Коменданта перевели, на смену ему прибыл другой, уже без детей. Но Ленцу опять повезло. Новый комендант узнал, что он не только музыкант, но еще и живописец, и приказал заключенному написать свой портрет. Опять Ленц работал в замедленном темпе, стараясь продлить себе жизнь. Когда портрет был почти готов, коменданта повысили в звании. Он получил новый мундир, и Ленцу пришлось рисовать форму заново. Потом он писал всех охранников подряд, одного за другим, он запечатлел в красках жену коменданта и жен всей лагерной верхушки, он рисовал ради своей жизни, он рисовал врача, который должен был сделать ему смертельную инъекцию, рисовал еще кого-то, покуда его не перевели в другой лагерь, и уж с тех пор я ничего о нем не слышал. Я думал, что в этой – с кистью в руках – гонке со смертью он давно уже сожжен в крематории, и почти забыл о нем. И вот он стоял передо мной, изменившийся почти до неузнаваемости, толстый, с бородой.

– Зачем ты отрастил бороду? – спросил я, лишь бы спросить что-нибудь.

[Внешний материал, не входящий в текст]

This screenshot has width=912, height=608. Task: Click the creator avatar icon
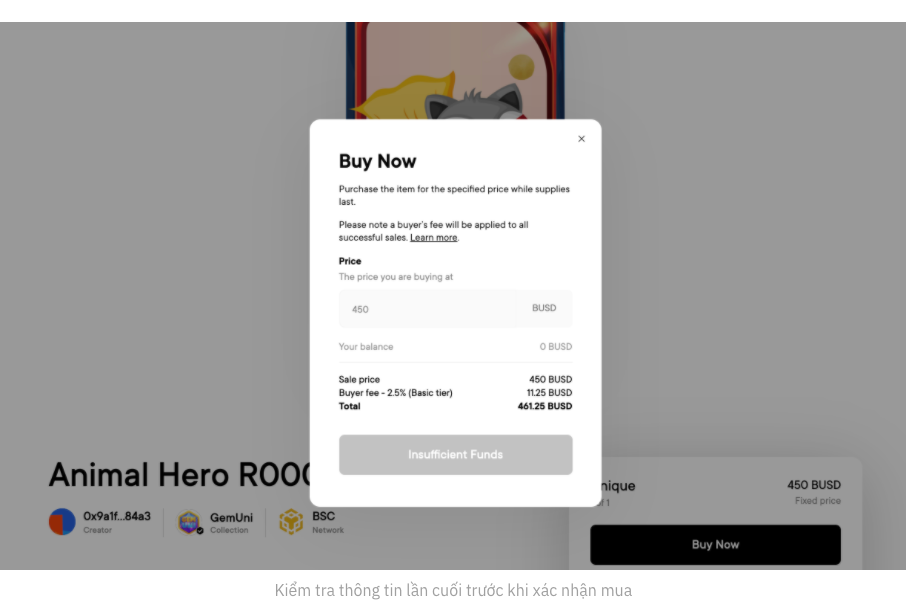pyautogui.click(x=62, y=522)
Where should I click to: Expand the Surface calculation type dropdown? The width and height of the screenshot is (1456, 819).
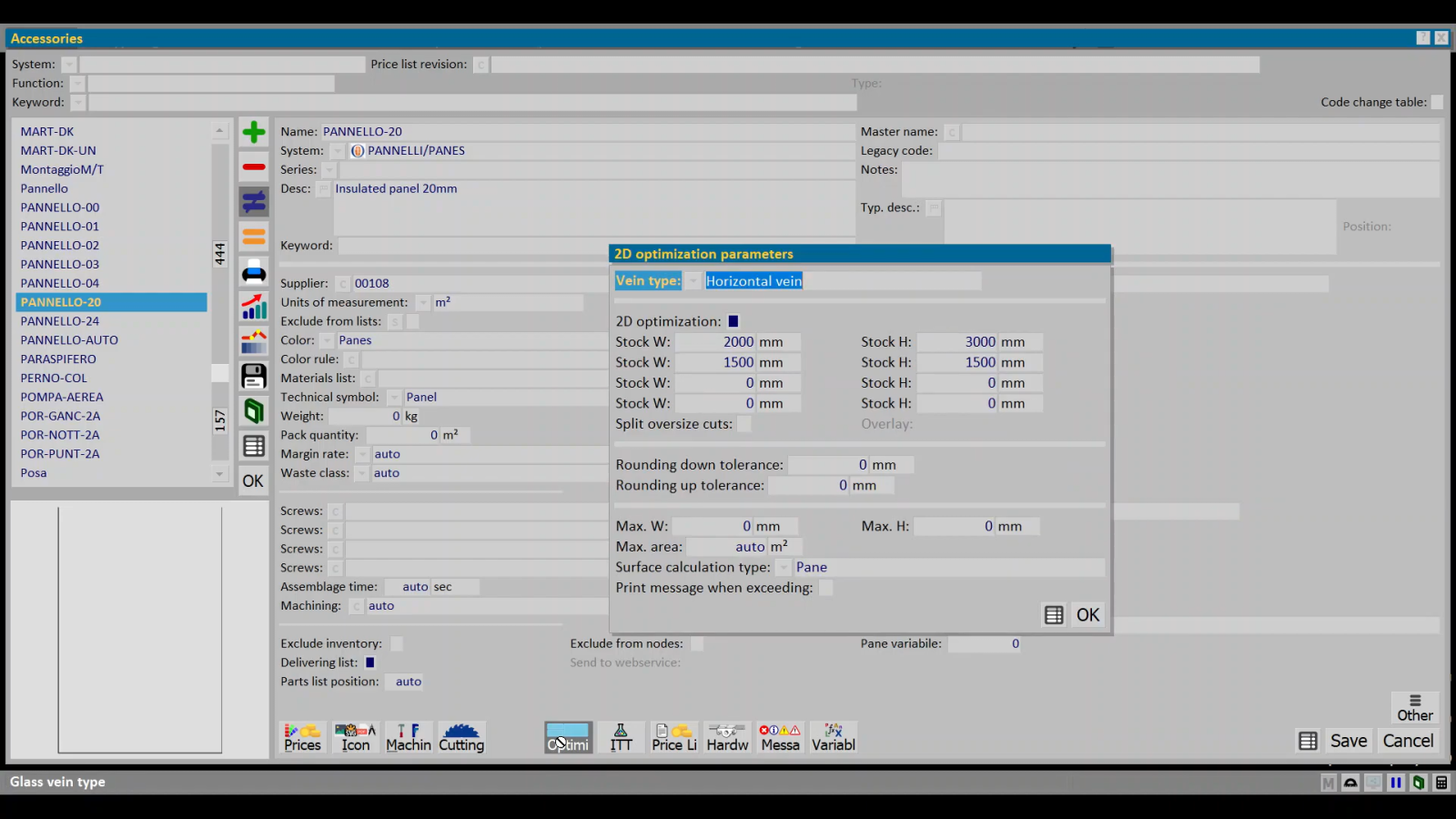point(784,568)
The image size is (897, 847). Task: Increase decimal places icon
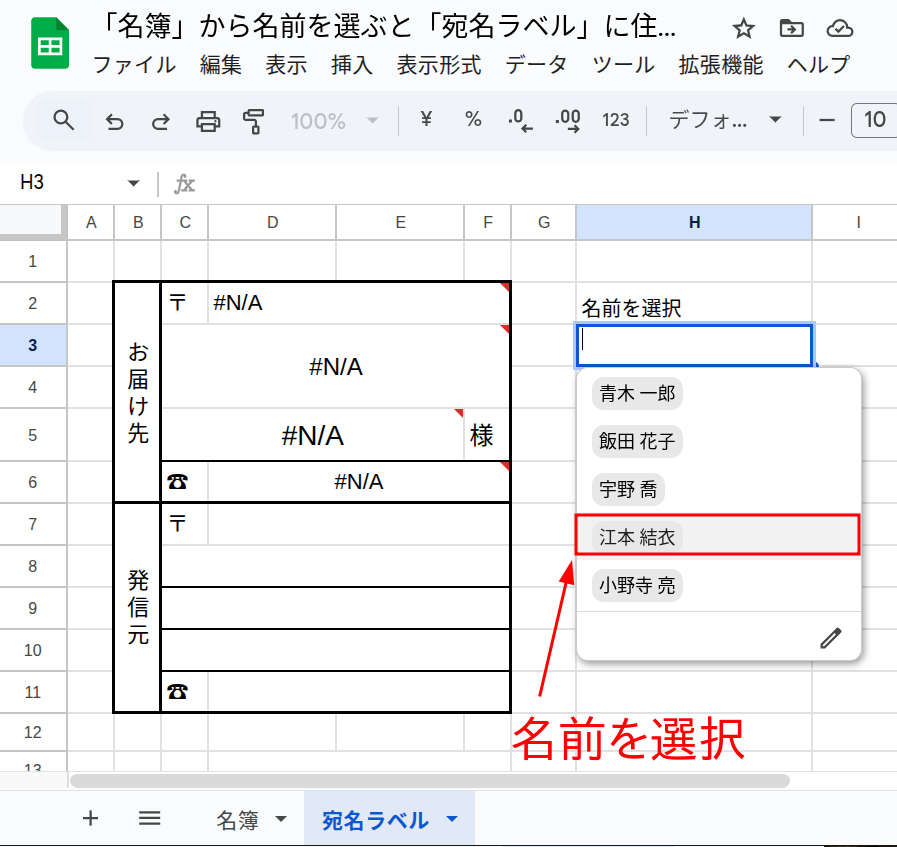(x=567, y=120)
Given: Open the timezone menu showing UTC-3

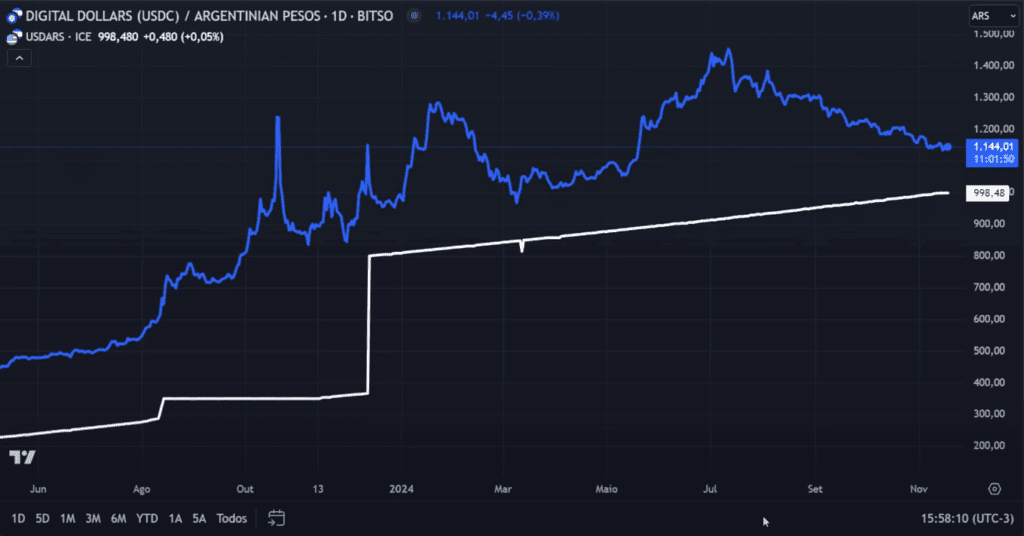Looking at the screenshot, I should (968, 518).
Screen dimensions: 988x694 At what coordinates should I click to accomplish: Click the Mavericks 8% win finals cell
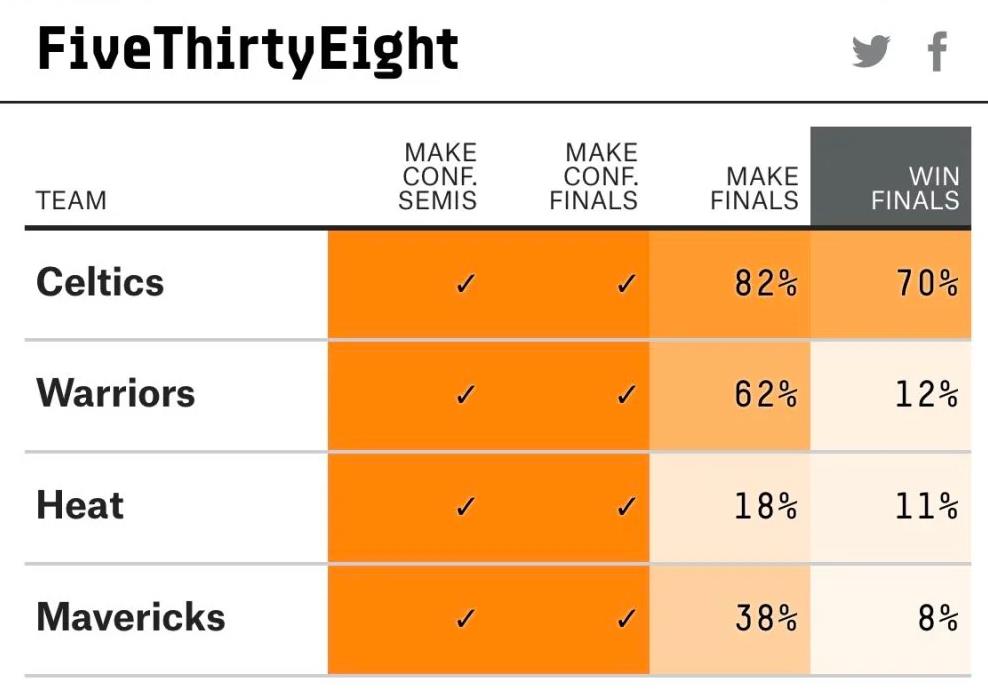point(890,619)
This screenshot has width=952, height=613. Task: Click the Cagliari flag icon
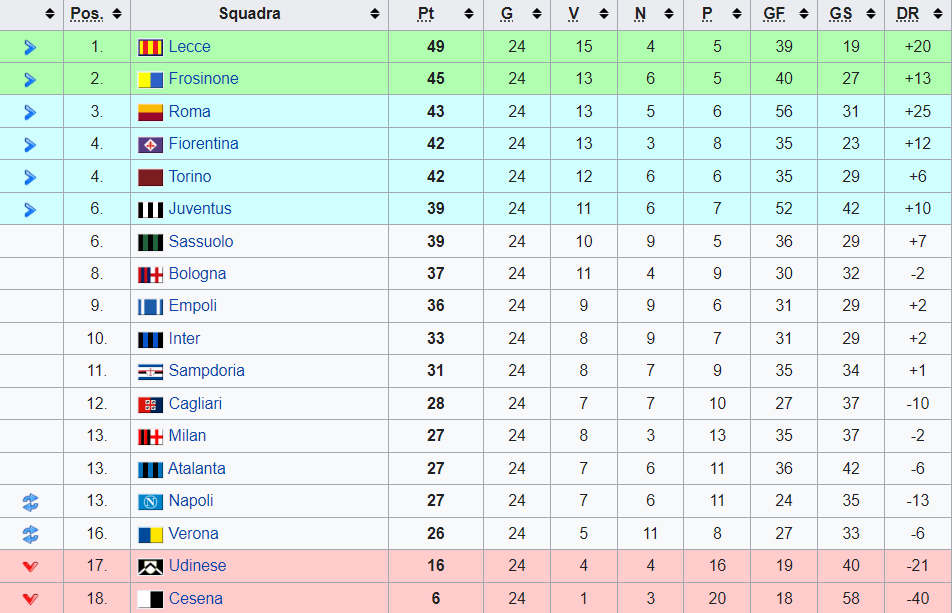point(150,404)
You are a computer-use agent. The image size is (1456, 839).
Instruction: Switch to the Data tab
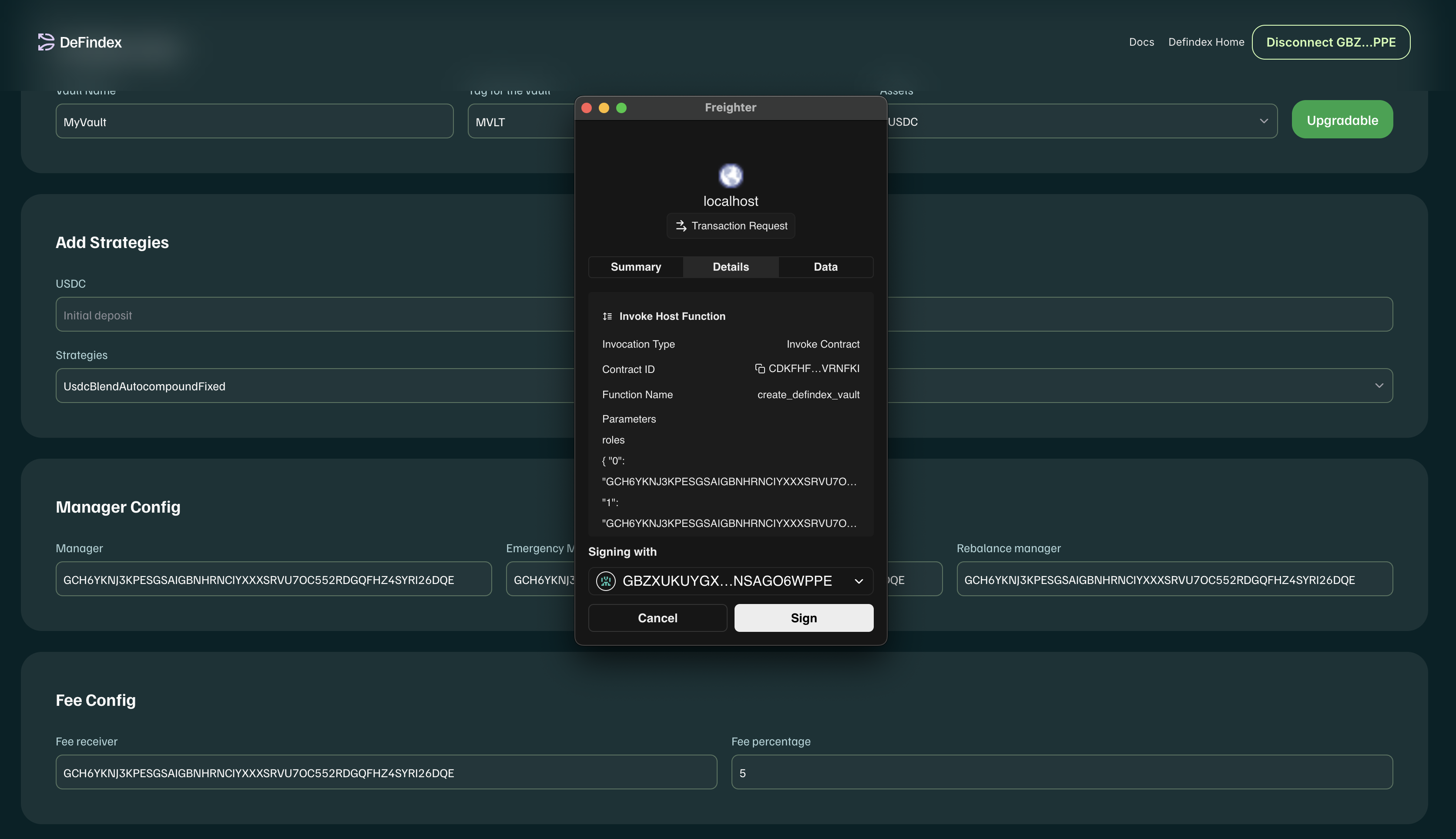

– Чтобы сбрить при надобности, – ответил он, удивляясь столь идиотскому вопросу. – Ты же сразу становишься почти неузнаваемым. Большое преимущество, если надо срочно бежать, скрываться. Разве плохо подготовиться заранее, как ты считаешь?

Я кивнул.

– А как ты выбрался? Из лагеря?

– Меня отпустили. Один комендант. Он хотел, чтобы я нарисовал всю его семью, включая деда с бабкой и близких друзей. Ну я и рисовал. А когда последний портрет был почти готов, удрал. Иначе они меня опять в лагерь упрятали бы. И бежал без оглядки до самой Франции.

– А во Франции?

– Рисовал, – невозмутимо ответил Ленц. – Я и в Германии людей, которые меня на ночь прятали, тоже рисунками благодарил. На настоящий портрет одной ночи мало, времени хватает разве что на акварель. А на границе увековечил французских таможенников. Удивительно, какие чудеса творит иногда плохое искусство. Художник из меня никакой, я просто мазила, способный рисовать с фотографическим сходством. Ван Гогу и Сезанну никогда не удалось бы перейти границу. А мне еще и бутылку божоле подарили и дорогу подробно объяснили. Я провел с этими таможенниками поистине трогательную рождественскую ночь. Они благодарили и радовались как дети, что принесут женам такие подарки.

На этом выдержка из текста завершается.